第6章 原作編《期末試験》
紫沫SIDE
あれから数日後、辺りには蝉の鳴き声が聞こえ始め、夏がすぐそこまで来ている事を報せていた。
「えー…そろそろ夏休みも近いが、もちろん君らに30日間一ヶ月休める道理はない」
「まさか…」
「夏休み、林間合宿やるぞ」
「知ってたよーーやったー!!!」
「肝試そー!!」
「風呂!!」
「花火」
「風呂!!」
「カレーだな…!」
「行水!!」
「自然環境ですと、また活動条件が変わってきますわね」
「湯浴み!」
「いかなる環境でも正しい選択を…か。面白い」
「寝食皆と!!ワクワクしてきたぁあ!!」
楽しみにしている様子がありありとわかる反応に私も何だか楽しみなっていると、例の如く相澤先生が"個性"を発動した事によって、クラスは水を打ったように静かになる。

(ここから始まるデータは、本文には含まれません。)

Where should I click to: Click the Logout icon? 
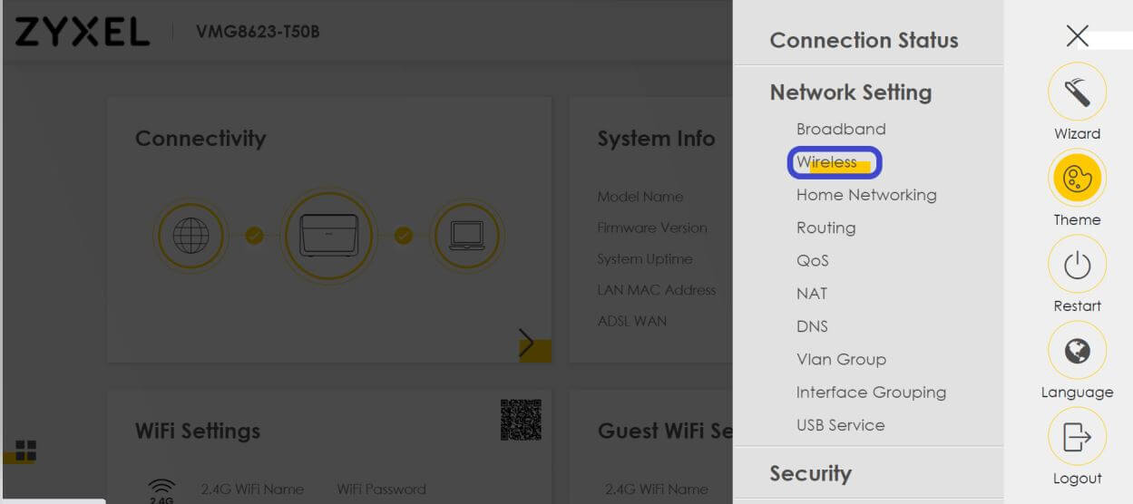click(x=1077, y=437)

「ただし、その前の期末テストで合格点に満たなかった奴は…学校で補習地獄だ」
「みんな頑張ろーぜ!!」
「くそ下らねー」
そう言って相澤先生が釘を刺してくれた日から時は流れ、六月最終週ーー…期末試験まで残すところ一週間を切っていた。
「全く勉強してねー!!体育祭やら職場体験やらでまったく勉強してねー!!」
「確かに」
折角の忠告も水の泡となってしまっている生徒が数人いた。
「中間はまー入学したてで範囲狭いし、とくに苦労なかったんだけどなー…行事が重なったのもあるけど、やっぱ期末は中間と違って…」
「演習試験もあるのが辛えとこだよな」
「あんたは同族だと思ってた!」
「おまえみたいな奴はバカではじめて愛嬌出るんだろが…!どこに需要があんだよ…!」
「"世界"かな」
中間テストの結果から、あまり成績が良くなかった様子の上鳴君(21位)や芦戸さん(20位)を横目に、意外や意外峰田君(10位)が余裕な表情を浮かべていた。
「アシドさん、上鳴くん!が…頑張ろうよ!やっぱ全員で林間合宿行きたいもん!ね!」
「うむ!」
「普通に授業うけてりゃ赤点は出ねぇだろ」
「轟君、中学の時と変わらないね」
「特にそれで困った事はねぇしな」
「言葉には気をつけろ!!」
励ましの声をかける緑谷君(4位)と飯田君(2位)に反して辛辣な轟君(5位)に少し苦笑が漏れる。
因みに私の中間テストの結果は6位で、やっぱり轟君には敵わなかったけど、それでも充分満足出来る成績ではあった。